If you’re like me, you’ve read more about Jeff Bagwell over the past two weeks than you have in your life. Naturally, this is another Bagwell piece. I may or may not have dreamt about Bagwell last night. (I did.)
It’s that time of year: The Hall of Fame Debates. And much like holidays spent with the family, it isn’t a lot of fun anymore, and alcohol helps. Alcohol always helps.
Jeff Bagwell. “BagPipes.” Worthy of Cooperstown? We’re about to find out. As his résumé was thoroughly debated over the past fortnight, I thought it would be useful to take a trip down memory lane. To July 19, 1999, the summer of one of Bagwell’s finest seasons, when Sports Illustrated’s Tom Verducci, admittedly one of my favourite writers, wrote about the One Of A Kind slugger. To the SIVault …
Jeff Bagwell confounds you from the moment he settles in to hit with that spread-legged stance. This is not the intimidating bearing of a home run hitter. It is a game of Twister breaking out in the batter’s box.
It gets worse. “I do everything wrong,” admits the Houston Astros’ first baseman.
Uh oh.

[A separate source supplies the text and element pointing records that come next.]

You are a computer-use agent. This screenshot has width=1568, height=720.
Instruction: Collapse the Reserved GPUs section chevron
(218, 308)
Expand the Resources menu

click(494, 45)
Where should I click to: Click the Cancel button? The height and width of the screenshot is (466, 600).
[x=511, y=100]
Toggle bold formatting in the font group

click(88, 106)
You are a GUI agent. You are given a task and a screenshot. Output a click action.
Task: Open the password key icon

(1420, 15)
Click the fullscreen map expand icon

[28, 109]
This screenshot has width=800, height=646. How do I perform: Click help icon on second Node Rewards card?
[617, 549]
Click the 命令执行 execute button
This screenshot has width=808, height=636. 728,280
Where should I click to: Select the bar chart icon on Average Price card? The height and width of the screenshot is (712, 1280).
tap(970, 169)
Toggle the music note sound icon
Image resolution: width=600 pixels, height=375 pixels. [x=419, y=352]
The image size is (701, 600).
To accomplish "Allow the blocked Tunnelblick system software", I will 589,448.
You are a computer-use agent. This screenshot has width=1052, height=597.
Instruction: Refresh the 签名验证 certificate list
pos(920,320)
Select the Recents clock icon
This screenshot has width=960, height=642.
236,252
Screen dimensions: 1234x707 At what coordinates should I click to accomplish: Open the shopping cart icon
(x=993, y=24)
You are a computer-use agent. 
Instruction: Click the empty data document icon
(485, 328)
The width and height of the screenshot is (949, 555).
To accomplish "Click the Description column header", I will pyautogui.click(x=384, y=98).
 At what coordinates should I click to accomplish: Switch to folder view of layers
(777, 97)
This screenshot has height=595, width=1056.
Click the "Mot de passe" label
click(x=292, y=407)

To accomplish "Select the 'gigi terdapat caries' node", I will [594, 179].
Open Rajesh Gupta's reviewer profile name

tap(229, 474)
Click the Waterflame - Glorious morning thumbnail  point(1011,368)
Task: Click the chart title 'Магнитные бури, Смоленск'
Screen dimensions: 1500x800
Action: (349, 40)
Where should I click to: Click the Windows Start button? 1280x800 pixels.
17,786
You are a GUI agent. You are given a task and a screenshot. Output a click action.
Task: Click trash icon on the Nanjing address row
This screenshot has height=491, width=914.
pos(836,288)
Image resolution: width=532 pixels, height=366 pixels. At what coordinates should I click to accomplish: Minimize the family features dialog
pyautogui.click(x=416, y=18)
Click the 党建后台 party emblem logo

I don’t like the sound of that.
He drops his hands with one of those classic high school hitches. He does not step in to the ball. He steps backward, with his front foot moving slightly toward his back foot, then plants the front foot. Kids, do not try this at home. Indeed, Bagwell once spoke at a baseball clinic and offered no more than the following bit of technical instruction: “Get a good pitch to hit and swing as hard as you can.” Shampoo bottles give more detailed instructions.
Bagwell would make a perfect hitting coach. For the Toronto Blue Jays.
Bagwell’s career began in 1991, and ended in 2005. We could call that stretch of time my youth. All these years later, Bagwell’s stance is one that stands out. One that I vividly remember. Because it was different. Because it was unorthodox. Because it looked like it shouldn’t have worked. BagPipes, indeed.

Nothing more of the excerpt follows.